Why do the Online Travel agents (OTA’s) have such a foothold on the Hotel Industry without ever owning a property or Brand? The answer is because they saw the internet and booking trends coming before the Industry did. They made their booking engines easy and accessible. They adapted their Technology to what their users were doing. They became across most of them – the Amazon shopping experience for the Hotel room booking industry.
Yes – I know they spend a huge amount on advertising – but Expedia themselves were quoted a few years ago as spending circa US $650 million just on their technology – just on the underlying system.

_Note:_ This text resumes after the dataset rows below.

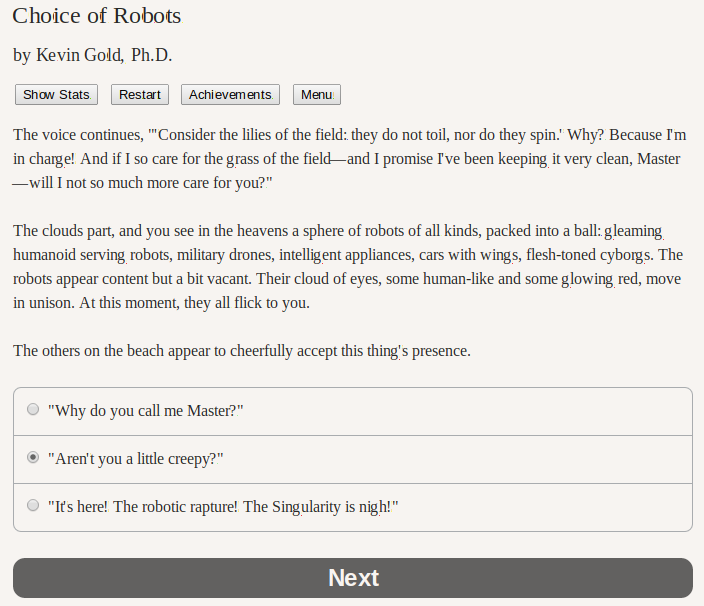This screenshot has height=606, width=704.
Task: Choose the "Aren't you a little creepy?" radio button
Action: (33, 458)
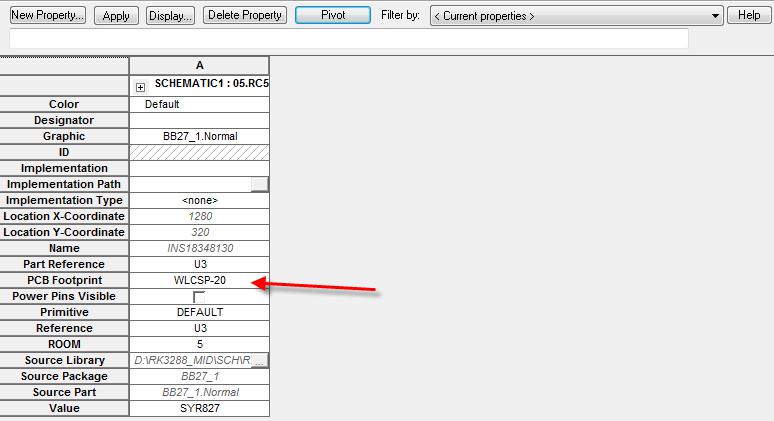
Task: Click the Implementation Type none cell
Action: (199, 200)
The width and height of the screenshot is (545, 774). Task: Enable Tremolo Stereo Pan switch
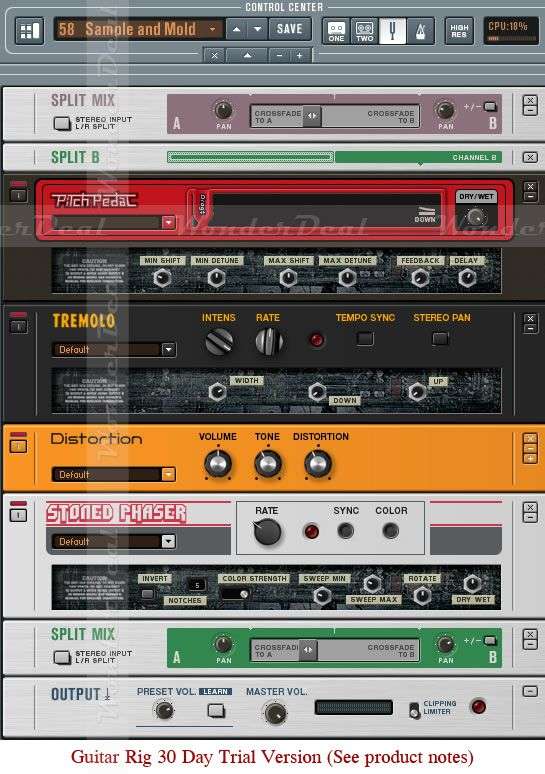pos(440,339)
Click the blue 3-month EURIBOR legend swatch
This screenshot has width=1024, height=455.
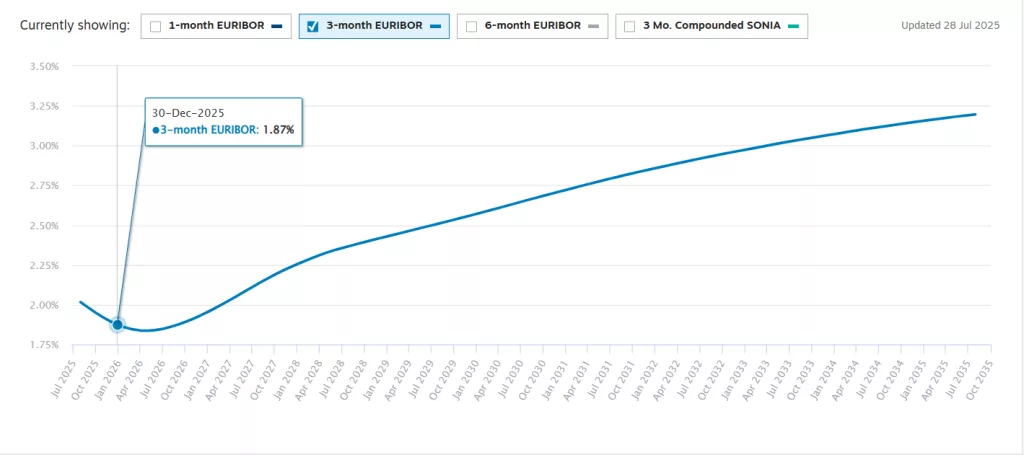point(434,27)
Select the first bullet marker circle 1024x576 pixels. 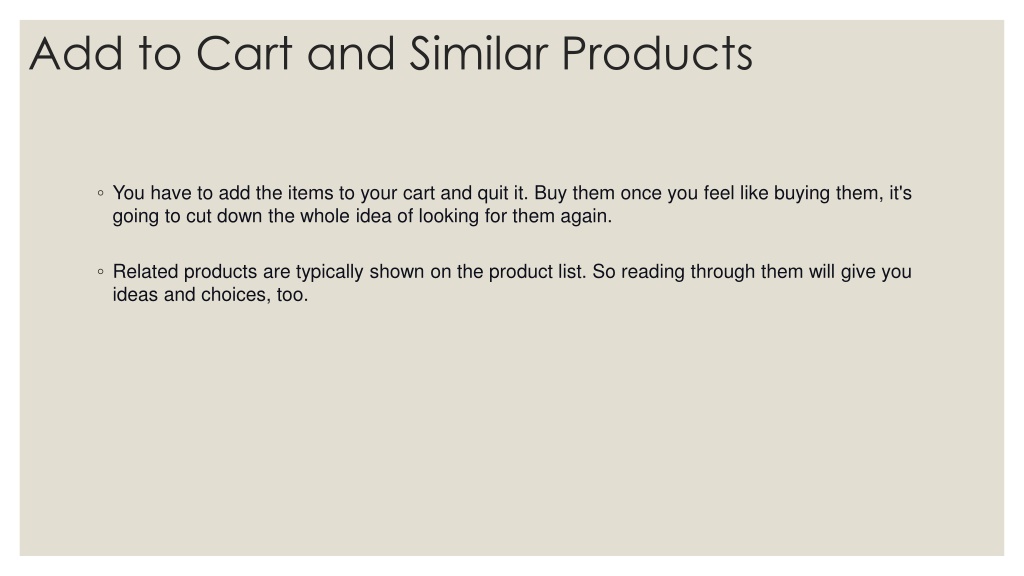coord(100,193)
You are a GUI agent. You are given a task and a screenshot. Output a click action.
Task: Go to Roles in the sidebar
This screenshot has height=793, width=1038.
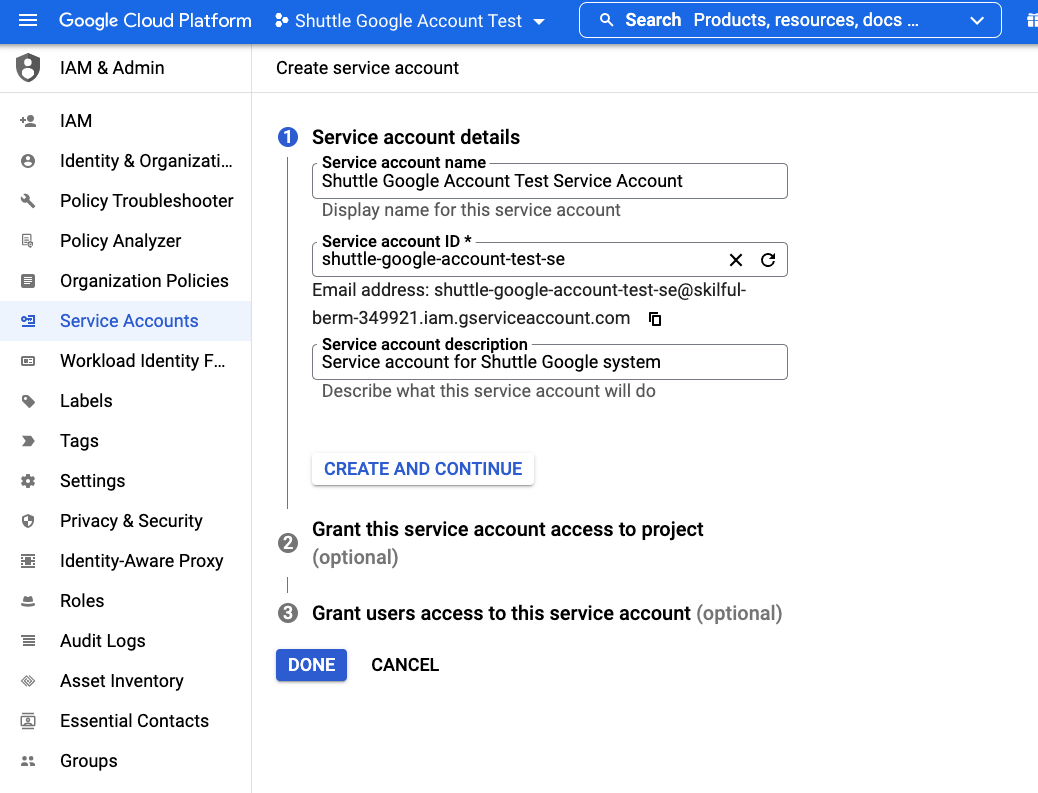[82, 601]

How large a hotel group do we have to get to in order to reach that level of IT Spend on Software alone?
But underlying all this is two things I believe:
1. An understanding of human behaviour – on the web – based on all the bookings
2. Big data analysis of the trends and what is going on
Hotels are appalling at this. Hotel websites started off purely as large Brochure sites. The booking was more or less assumed as the end product without realising there was an easier choice.
Some OTA’s are very niche – Hotel Tonight only exists as an App – not even as a Website and addresses a particular kind of booking or traveller. Hotels own websites very rarely high-light or have something themselves highlighted for ‘just tonight’.
The Big Data piece at the back of all this is interesting. Hospitality is all so very busy ‘operating’ that it does not take the time to look at what is probably one of their most a valuable assets or commodities. Their own in-house data.
As far back as the year 2000 I was working in a hotel group of 120+ hotels. I downloaded a huge amount of data each month – nearly all via the accounting system. Eventually we started putting stuff in that was not exactly Accounting Info (staff data, Guest Questionnaire data) as this was the easiest medium to get the data into the OLAP Database (On Line Analytical Processer). It was then available to access directly using Excel as the ‘medium’.
I could then ‘slice and dice’ this data by geographical, brand, size or type. It also meant the information was always readily accessible in operations or Board meetings so that when the inevitable ‘operator question’ designed to confuse the issue came up – it could be answered right there and then.
An insight we gained at the time was that the hotels in the north and Scotland were very much more ‘leisure based’. We had a Leisure specific brochure which was then designed more for the North and advertising aimed at these areas. Commercial business dominated the South and South East. We were then able to focus our Sales team’s efforts in this area. Other benefits including easy presented data with Graphs. It is amazing how the trend jumps of the page when you present it as a graph. It even helps with Fraud in the costs area.
So let’s get at that data hidden in the cupboard or consigned to the attic.
Let’s bring it out into the daylight and examine it. No operator can know it all and it is always entertaining to confuse management with the facts!